If Nest Protect’s batteries need replacing, it will send a message to your smartphone instead of chirping at all hours of the night. The device connects to your WiFi network.

Nest Labs began for the right reasons.

Does a product solve a problem? If not, there’s no need for it. The back story:

[Tony] Fadell was building an energy-efficient home near Lake Tahoe in California and went looking for a thermostat. Those he found had limited features and looked like they were stuck in a time warp. He started thinking about how they could be improved. Soon he realized that he had the makings of a new business, and together with Matt Rogers, a former Apple colleague, he created Nest Labs in a Palo Alto garage.

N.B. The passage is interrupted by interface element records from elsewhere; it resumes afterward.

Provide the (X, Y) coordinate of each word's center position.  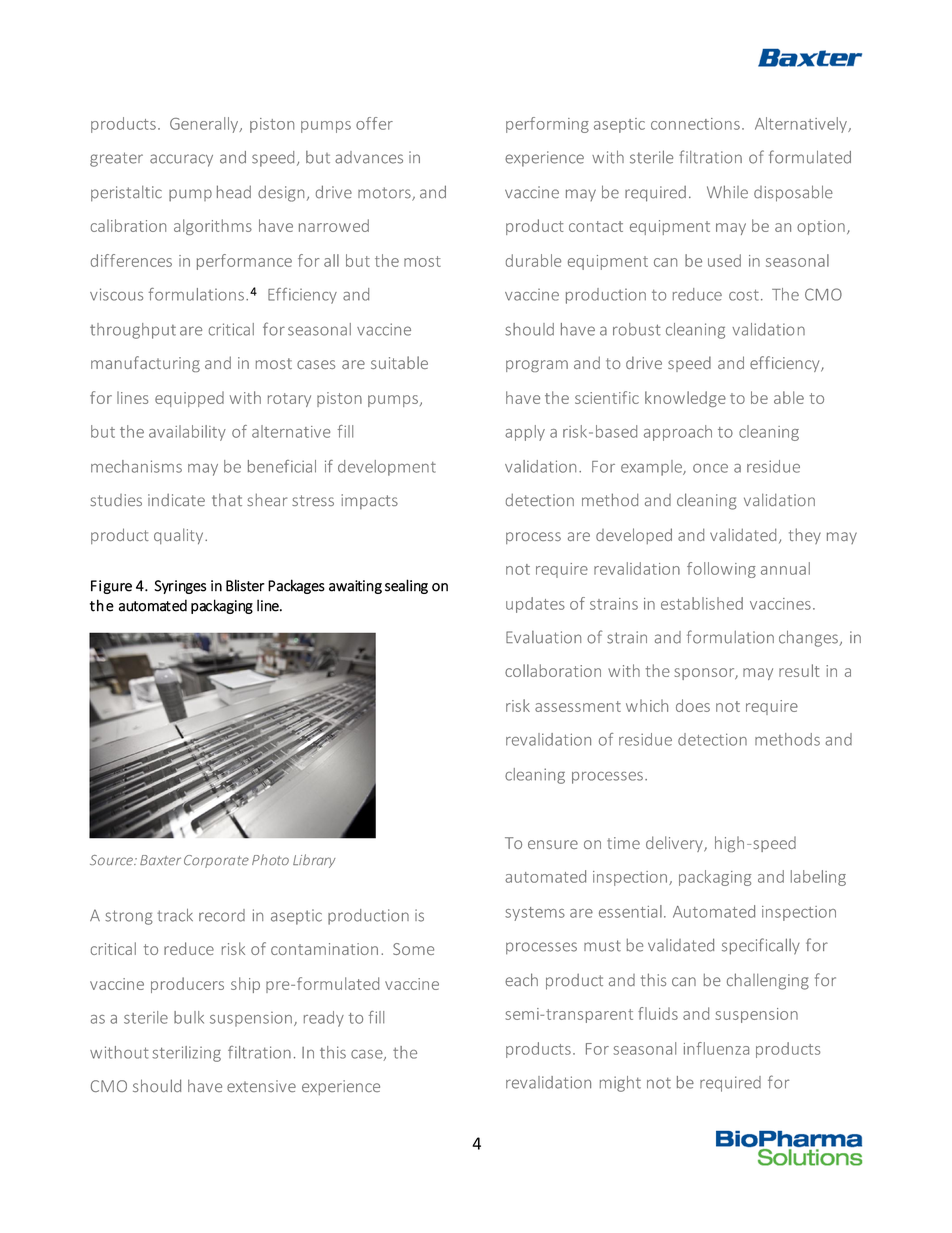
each (521, 979)
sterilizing (186, 1054)
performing (547, 125)
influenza (716, 1048)
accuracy (181, 160)
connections (695, 124)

Nest Labs can make home appliances cool.

Smoke detectors have long been a commodity. Consumers don’t see much of a difference between a $7.99 smoke detector and a $14.29 smoke detector. Most of us can’t name multiple brands of smoke or carbon monoxide detectors. The only perceived difference is price.

Nest Labs is positioned to change the status quo because it taps into the “Internet of Things” trend — in which sensors and microchips appear in everyday objects such as smoke detectors, refrigerators and thermostats. Plus its CEO is a proven innovator.

What’s on Tony Fadell’s resume? Oh, just the iPod.

CEO Tony Fadell spent nine years at Apple and led the team that built the revolutionary iPod. He’s shaken up industries before and understands how to do so.

He spoke Tuesday at the GigaOm Roadmap conference, and said this about Nest’s work:

“It takes time to break out of existing models. So 1.0 Internet of Things, like refrigerators that have tablets on them. Why is that any better? They don’t rethink the experience from top to bottom. It’s not just about connecting things. It’s about the experience.”

Could a smoke alarm or thermostat be the hot gift of the 2013 holiday season? Probably not, but never say never.